§ YOUR INSTRUCTIONS: Each line from the first entry to the line with "Given: Click the AIBase logo", both included, is to be returned unchanged, with any pictures dropped.

[Dataset entries]
•••

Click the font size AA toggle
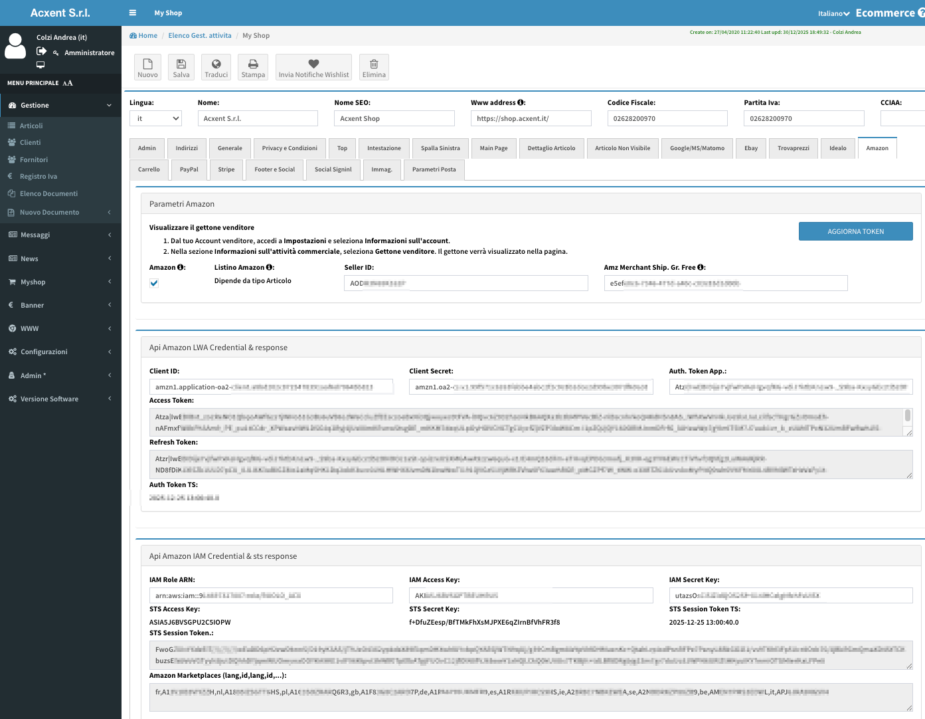This screenshot has width=925, height=719. (68, 83)
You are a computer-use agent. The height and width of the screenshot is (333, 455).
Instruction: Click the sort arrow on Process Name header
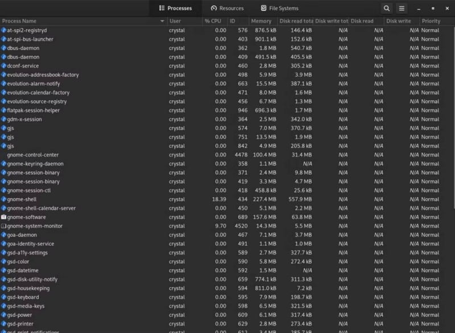[x=161, y=20]
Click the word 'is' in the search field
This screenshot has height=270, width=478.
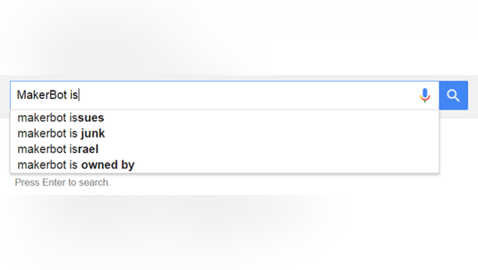pyautogui.click(x=74, y=95)
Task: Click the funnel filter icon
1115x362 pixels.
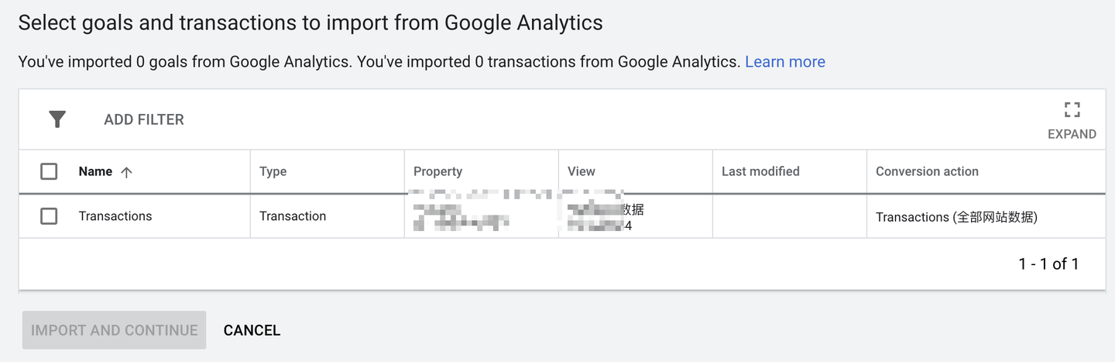Action: coord(57,119)
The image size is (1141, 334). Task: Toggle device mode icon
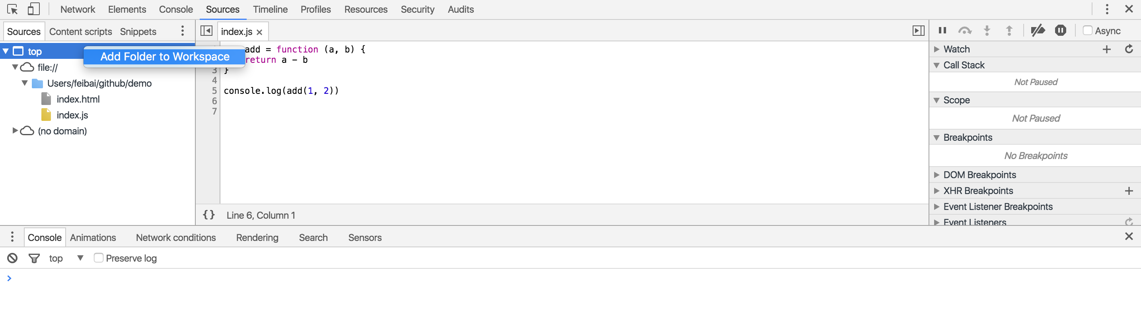point(33,9)
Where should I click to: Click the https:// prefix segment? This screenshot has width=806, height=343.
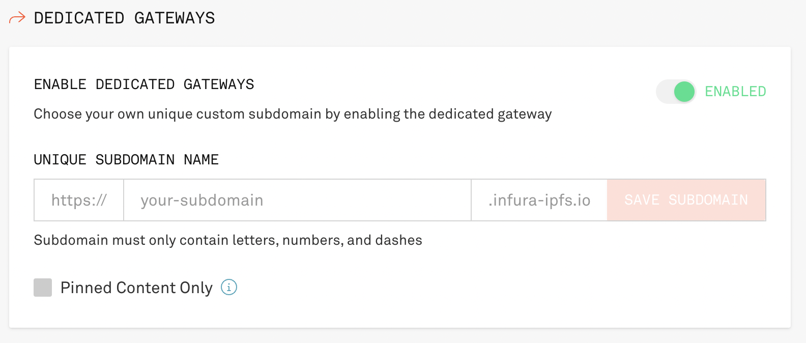click(x=78, y=200)
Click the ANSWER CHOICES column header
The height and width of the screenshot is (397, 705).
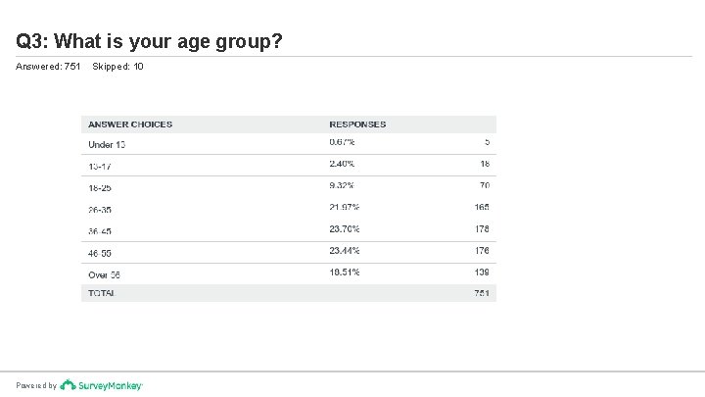pyautogui.click(x=130, y=124)
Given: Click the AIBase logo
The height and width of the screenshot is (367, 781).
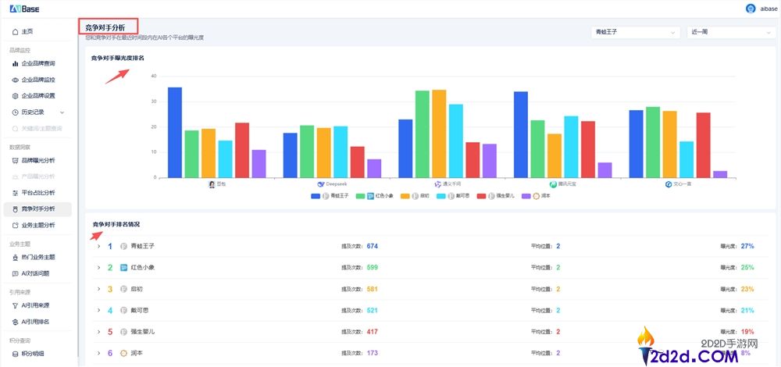Looking at the screenshot, I should tap(23, 9).
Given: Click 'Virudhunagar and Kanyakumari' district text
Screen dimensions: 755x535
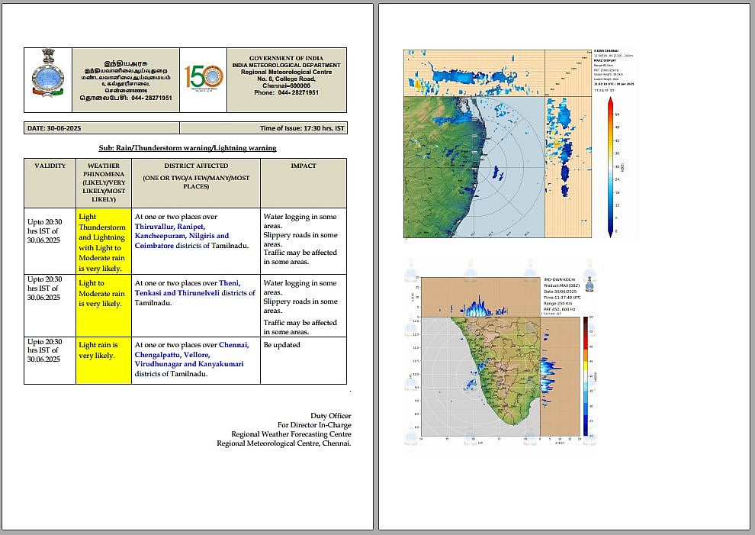Looking at the screenshot, I should (x=189, y=364).
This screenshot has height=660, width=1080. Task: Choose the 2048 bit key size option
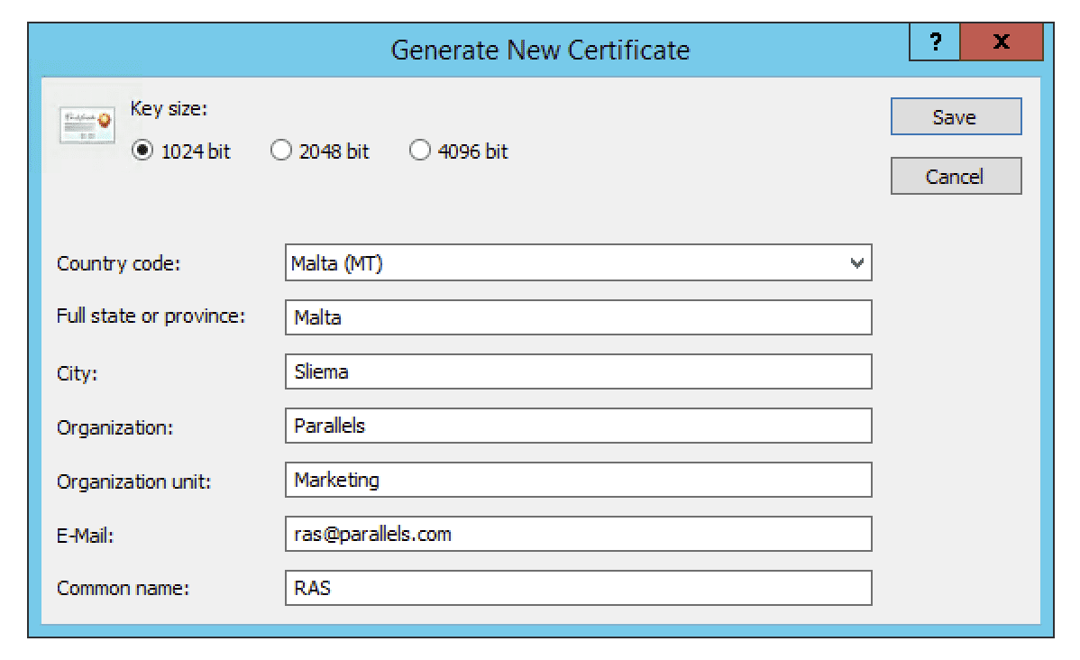[281, 151]
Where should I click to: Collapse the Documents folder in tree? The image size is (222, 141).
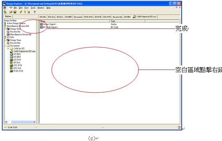5,46
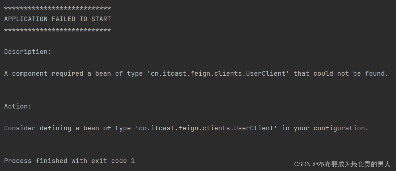Click 'cn.itcast.feign.clients.UserClient' in the Description line

click(x=218, y=74)
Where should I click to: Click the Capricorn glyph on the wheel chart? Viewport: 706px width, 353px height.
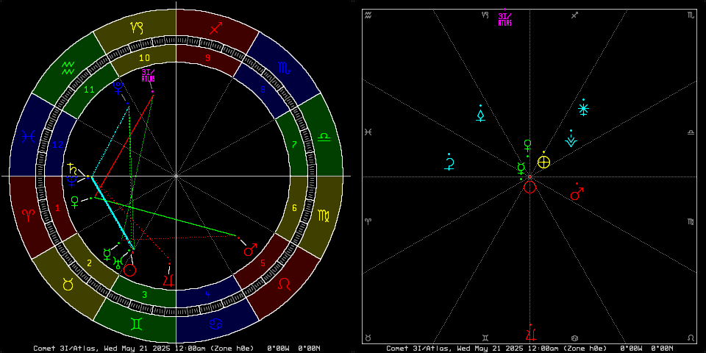pyautogui.click(x=137, y=28)
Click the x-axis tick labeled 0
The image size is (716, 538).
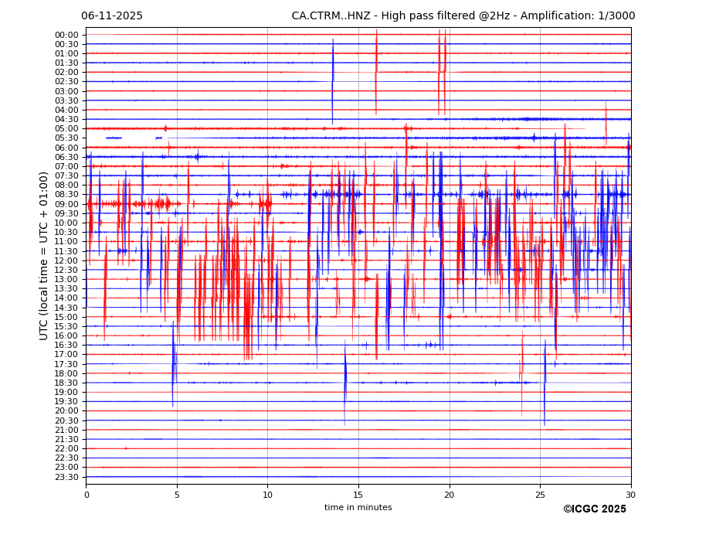(x=87, y=495)
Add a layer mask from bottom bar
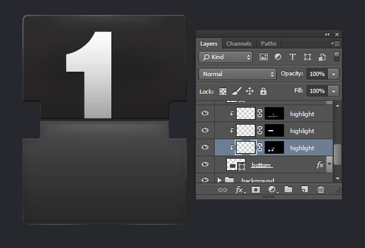Viewport: 365px width, 248px height. (x=256, y=190)
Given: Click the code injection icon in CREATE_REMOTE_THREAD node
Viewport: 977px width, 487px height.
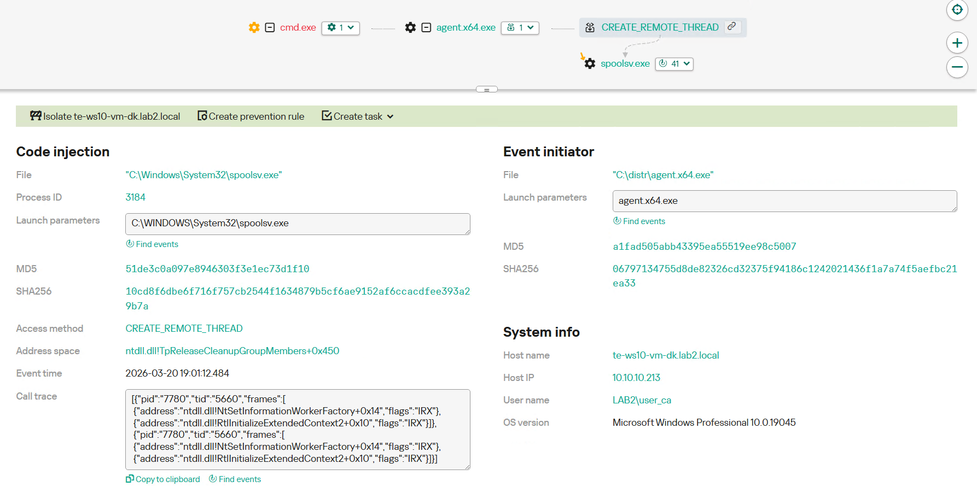Looking at the screenshot, I should pos(590,27).
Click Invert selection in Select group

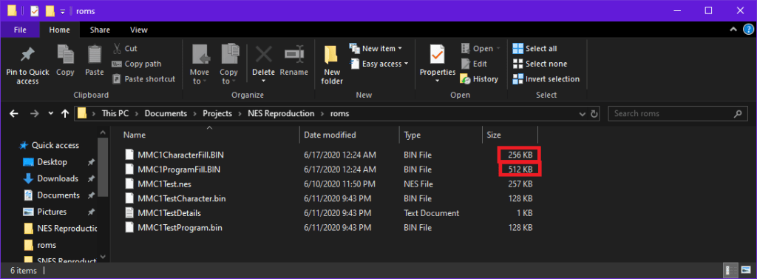click(x=546, y=79)
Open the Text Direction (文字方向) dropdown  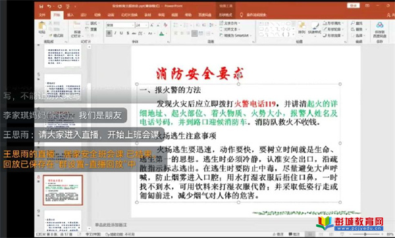click(230, 24)

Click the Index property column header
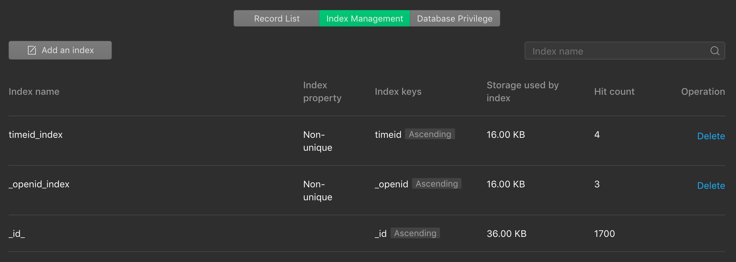coord(322,92)
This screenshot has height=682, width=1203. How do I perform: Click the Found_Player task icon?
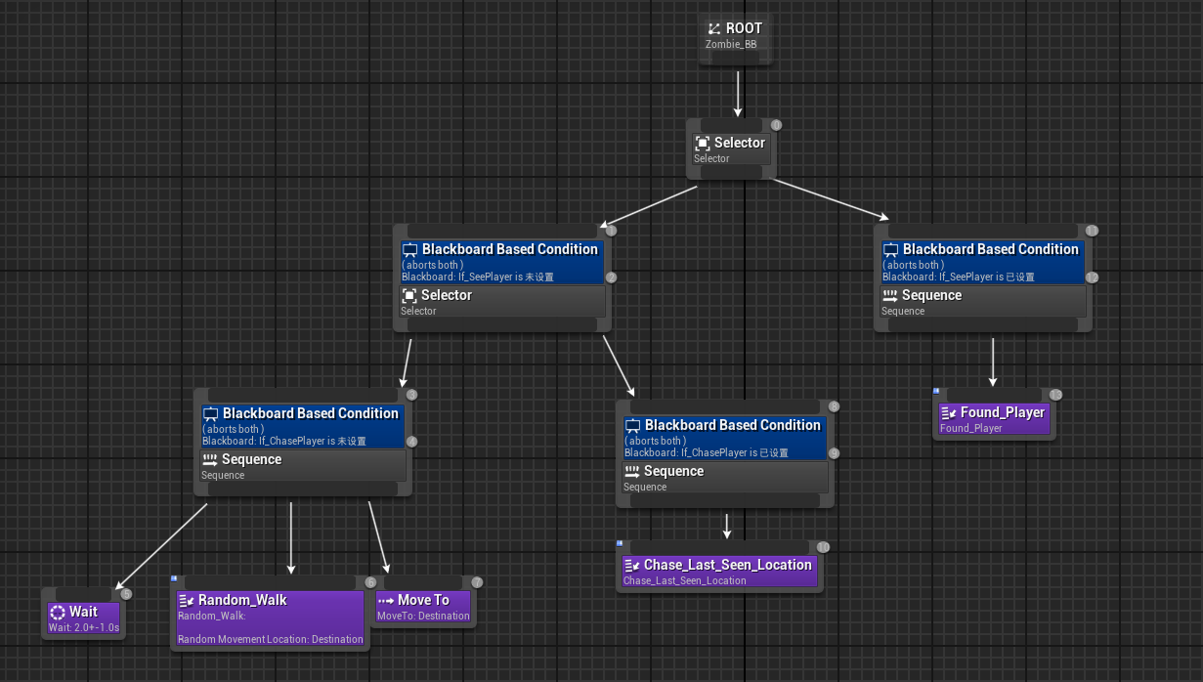949,412
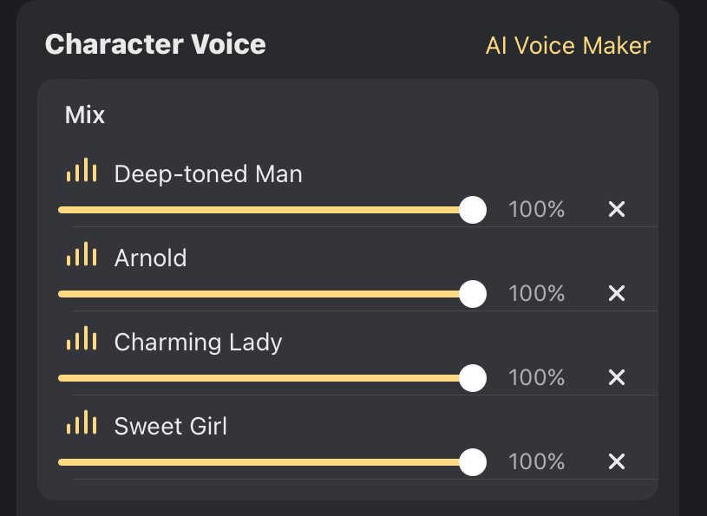Delete Charming Lady from the voice mix
The image size is (707, 516).
[617, 377]
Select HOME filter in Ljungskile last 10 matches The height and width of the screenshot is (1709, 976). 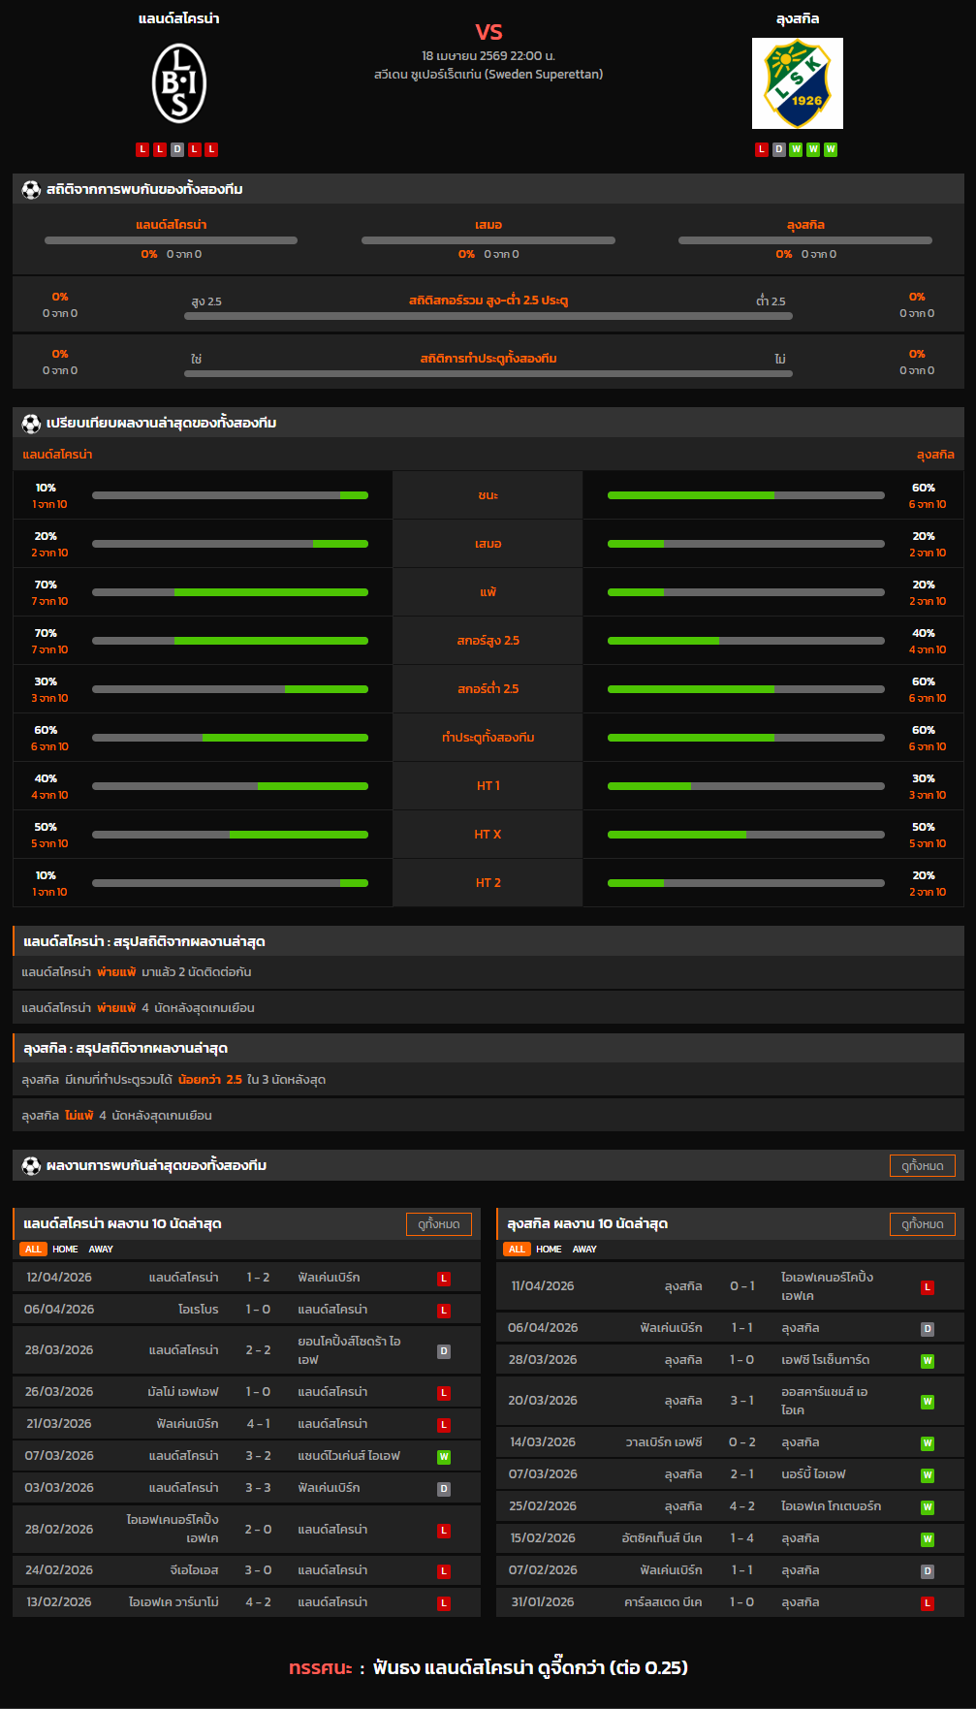coord(549,1250)
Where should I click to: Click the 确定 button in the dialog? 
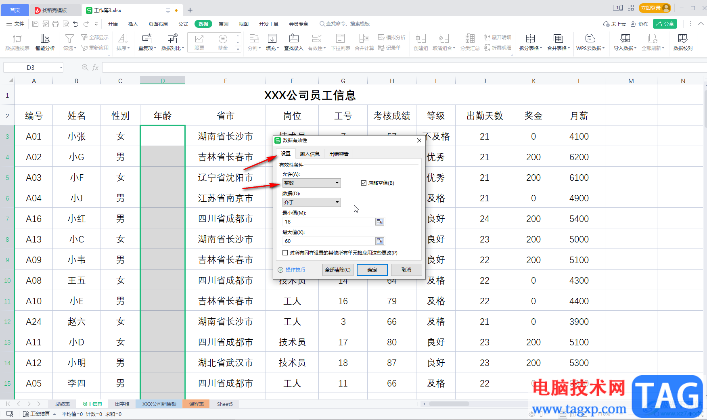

•••

§ ANSWER TO THE EXERCISE:
Click the font size AA toggle
This screenshot has width=925, height=719. (68, 83)
You are a computer-use agent. The height and width of the screenshot is (333, 455).
Instruction: Click the sort arrow on Process Name header
[x=161, y=20]
Click the word 'is' in the search field
This screenshot has height=270, width=478.
pyautogui.click(x=74, y=95)
Task: Click the funnel filter icon
1115x362 pixels.
Action: coord(57,119)
The image size is (1141, 334). Task: Toggle device mode icon
point(33,9)
Where should I click to: Click the https:// prefix segment? This screenshot has width=806, height=343.
click(x=78, y=200)
Click the ANSWER CHOICES column header
The height and width of the screenshot is (397, 705).
pyautogui.click(x=130, y=124)
Given: Click the AIBase logo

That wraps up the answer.